General information
- Type: Paraglider
- National origin: Switzerland
- Manufacturer: Calipt'Air
- Status: Production completed

History
- Manufactured: mid-2000s

= Calipt'Air Vectis =

The Calipt'Air Vectis is a Swiss single-place, paraglider that was designed and produced by Calipt'Air of Spiez. It is now out of production.

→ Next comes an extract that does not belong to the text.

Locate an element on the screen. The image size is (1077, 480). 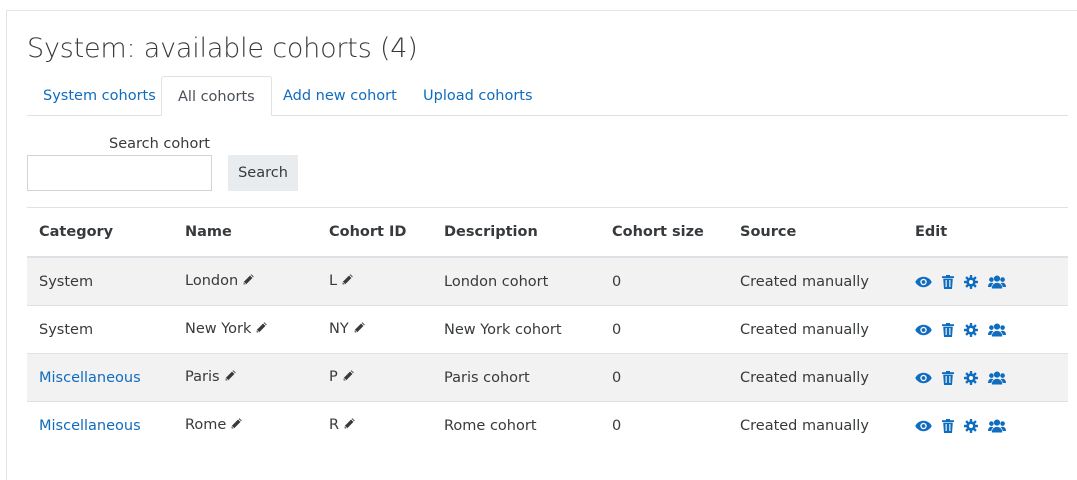
cohort-id-text: R is located at coordinates (334, 425). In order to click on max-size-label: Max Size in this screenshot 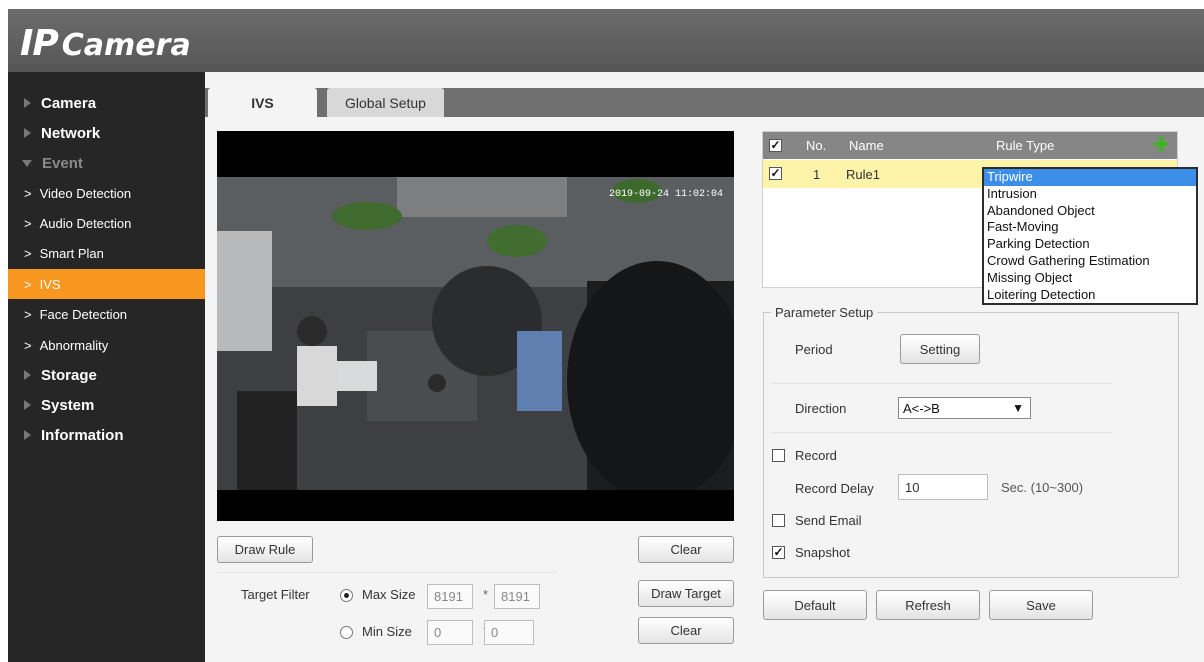, I will do `click(389, 594)`.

==Design and development==
The Vectis was designed as a performance intermediate and competition glider. The models are each named for their relative size.

==Operational history==
Reviewer Noel Bertrand described the Vectis in a 2003 review as the company's "top of the range wing".

==Variants==
- Vectis S
Small-sized model for lighter pilots. Its 11.68 m span wing has a wing area of 24.8 m2, 63 cells and the aspect ratio is 5.45:1. The pilot weight range is 65 to 85 kg. The glider model is DHV 2 certified.
- Vectis M
Mid-sized model for medium-weight pilots. Its 12.16 m span wing has a wing area of 26.9 m2, 63 cells and the aspect ratio is 5.45:1. The pilot weight range is 80 to 100 kg. The glider model is DHV 2 certified.
- Vectis L
Large-sized model for heavier pilots. Its 12.63 m span wing has a wing area of 29 m2, 63 cells and the aspect ratio is 5.45:1. The pilot weight range is 95 to 120 kg. The glider model is DHV 2 certified.